Trond Aasen¹^,2^,3 , Sheila V Graham² , Mike Edward¹ and Malcolm B Hodgins¹

¹Squamous Cell Biology and Dermatology, Division of Cancer Sciences and Molecular Pathology, Robertson Building, University of Glasgow, 56 Dumbarton Road, Glasgow, G11 6NU, Scotland, UK

²Institute of Biomedical and Life Sciences, Division of Virology, University of Glasgow, Church Street, Glasgow, G11 6JR, Scotland, UK

³Centre for Cutaneous Research, Institute of Cell and Molecular Science, Queen Mary University of London, 4 Newark Street, Whitechapel, London E1 2AT, UK

author email corresponding author email

Molecular Cancer 2005, 4:31doi:10.1186/1476-4598-4-31


Published:	9 August 2005

Abstract

Cervical dysplasia is a premalignant lesion associated with human papillomavirus (HPV) infection which, over time, can turn cancerous.
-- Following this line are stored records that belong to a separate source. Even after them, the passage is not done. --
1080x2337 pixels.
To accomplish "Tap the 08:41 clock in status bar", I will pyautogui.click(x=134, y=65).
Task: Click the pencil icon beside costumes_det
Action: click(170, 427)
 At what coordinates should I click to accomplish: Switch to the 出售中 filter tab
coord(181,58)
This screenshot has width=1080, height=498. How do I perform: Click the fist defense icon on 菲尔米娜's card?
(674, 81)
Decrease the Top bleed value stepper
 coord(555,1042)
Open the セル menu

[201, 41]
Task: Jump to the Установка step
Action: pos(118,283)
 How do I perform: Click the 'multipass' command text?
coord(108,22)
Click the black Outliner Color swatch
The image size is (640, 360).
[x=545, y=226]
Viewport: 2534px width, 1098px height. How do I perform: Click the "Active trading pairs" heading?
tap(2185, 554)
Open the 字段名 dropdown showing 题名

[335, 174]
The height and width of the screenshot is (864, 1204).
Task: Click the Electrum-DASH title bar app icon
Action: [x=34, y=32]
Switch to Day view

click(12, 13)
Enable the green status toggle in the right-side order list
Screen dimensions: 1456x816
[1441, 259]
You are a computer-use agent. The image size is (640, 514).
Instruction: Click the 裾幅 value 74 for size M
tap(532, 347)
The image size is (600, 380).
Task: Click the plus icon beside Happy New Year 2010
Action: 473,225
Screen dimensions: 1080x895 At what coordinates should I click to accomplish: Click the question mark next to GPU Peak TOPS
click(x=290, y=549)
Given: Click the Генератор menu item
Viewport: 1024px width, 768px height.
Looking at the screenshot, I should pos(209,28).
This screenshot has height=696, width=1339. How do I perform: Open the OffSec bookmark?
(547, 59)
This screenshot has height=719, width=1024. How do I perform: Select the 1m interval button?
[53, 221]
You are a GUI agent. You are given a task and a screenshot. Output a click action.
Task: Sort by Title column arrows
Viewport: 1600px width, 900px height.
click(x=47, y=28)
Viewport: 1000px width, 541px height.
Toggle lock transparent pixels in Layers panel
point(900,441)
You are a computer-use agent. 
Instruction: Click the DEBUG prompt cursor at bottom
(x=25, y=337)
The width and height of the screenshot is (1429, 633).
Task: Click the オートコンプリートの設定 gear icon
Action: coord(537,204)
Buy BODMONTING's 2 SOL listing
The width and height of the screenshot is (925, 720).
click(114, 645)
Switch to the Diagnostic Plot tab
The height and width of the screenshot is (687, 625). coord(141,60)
Previous studies have indicated that loss of gap junctions may be a feature of cervical cancer and premalignant dysplasia. Loss of the gap junction protein connexin43 has been demonstrated in dysplastic cervix, but other connexins have not been investigated. In contrast we previously showed that HPV-associated cutaneous warts – and other hyperproliferative skin conditions – display a dramatic upregulation of certain connexins, in particular connexin26. By performing immunofluorescence staining after antigen retrieval of paraffin-embedded cervical tissue samples, this study reports for the first time that connexin26 and connexin30, in addition to connexin43, are expressed in differentiating cells of normal human cervical epithelia. Moreover, in dysplastic ectocervix, all connexins studied display a dramatic loss of expression compared to adjacent normal epithelia. The role of connexins in keratinocyte differentiation and carcinogenesis is discussed.